PASSAGE FOR REVIEW START

There are more than 100 types of HPV infections, and approximately 40 can be transmitted via sexual contact. Medical professionals typically group them into two categories: high risk and low risk. These viruses tend to infect mucous membranes as well as the skin. A patient’s symptoms and related conditions depend on the type of HPV infection he or she has. There is a vaccine available for many of the high-risk types of HPV infections, which are a known cause of cervical cancer in women and anal and penile cancer in men.
The majority of HPV infections are actually low risk, or harmless, and most people infected with them never experience any symptoms or complications. The high-risk types of the virus can be spread very easily during sex. In very rare cases, pregnant women can transmit HPV to their children during vaginal birth. It is believed that approximately half of all sexually active men and women have been infected with a type of HPV.
Low-risk types of HPV can cause genital and other kinds of warts, and high-risk types can cause cancer. These types are spread when an infected person rubs his or her skin against the skin of an uninfected individual. Transmission via anal and vaginal intercourse is typical, but transmission during oral sex is also possible.
Ninety percent of genital warts cases are caused by low-risk HPV infections. Warts are soft and flesh-colored growths that can appear on the genitals or anywhere else on the skin. In general, warts are harmless and often resolve on their own within two years. Genital warts cannot be cured but are usually treated with prescription medication.

PASSAGE FOR REVIEW END

▶ **APPLY WHAT YOU READ**:
1. From the HPV passage, reproduce word for word the part that opens with the words containing "The majority of" and closes with "is also possible.".
2. For each statement below, say whether the HPV passage agrees with it, answering yes or no and quoting the words of the passage that decide it. (a) Roughly 40 types of HPV can be passed on through sexual contact. (b) Most HPV infections are high risk. (c) Genital warts can be cured with prescription medication.

EXERCISE DATA START

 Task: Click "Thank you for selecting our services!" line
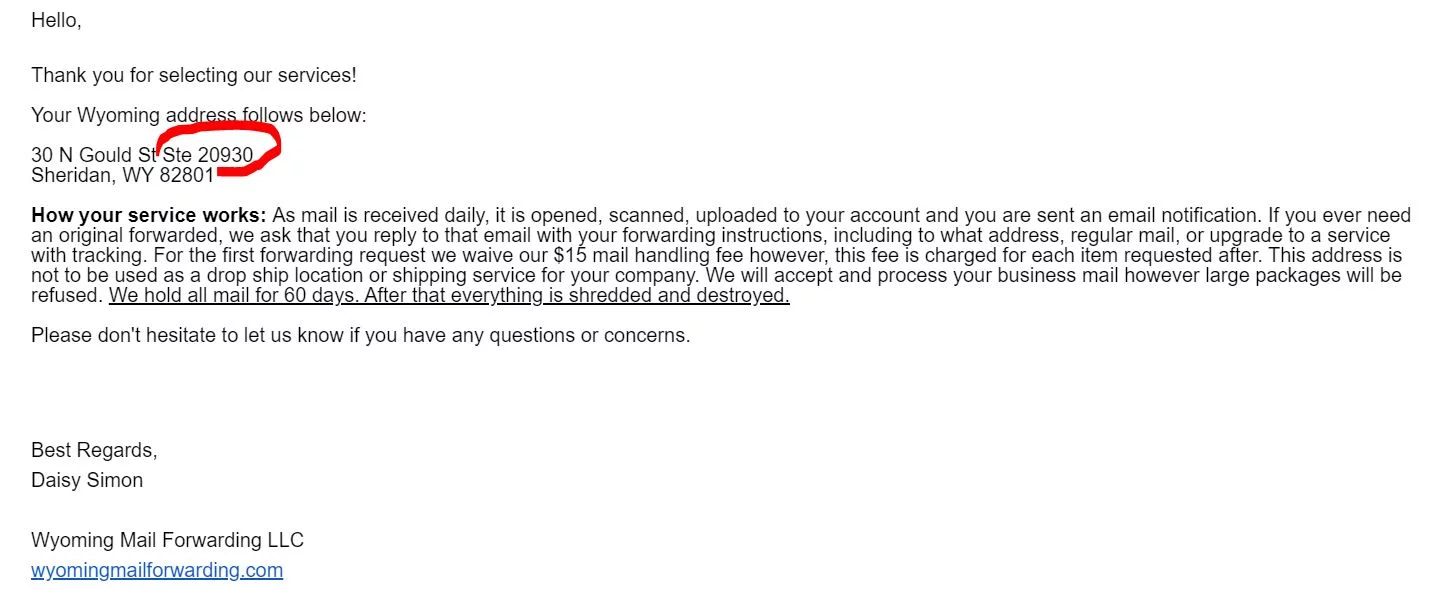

EXERCISE DATA END

▶ **RESULTS FOR EACH TASK**:
1.
The majority of HPV infections are actually low risk, or harmless, and most people infected with them never experience any symptoms or complications. The high-risk types of the virus can be spread very easily during sex. In very rare cases, pregnant women can transmit HPV to their children during vaginal birth. It is believed that approximately half of all sexually active men and women have been infected with a type of HPV.
Low-risk types of HPV can cause genital and other kinds of warts, and high-risk types can cause cancer. These types are spread when an infected person rubs his or her skin against the skin of an uninfected individual. Transmission via anal and vaginal intercourse is typical, but transmission during oral sex is also possible.

2.
(a) Yes: "approximately 40 can be transmitted via sexual contact."
(b) No: "The majority of HPV infections are actually low risk, or harmless"
(c) No: "Genital warts cannot be cured but are usually treated with prescription medication."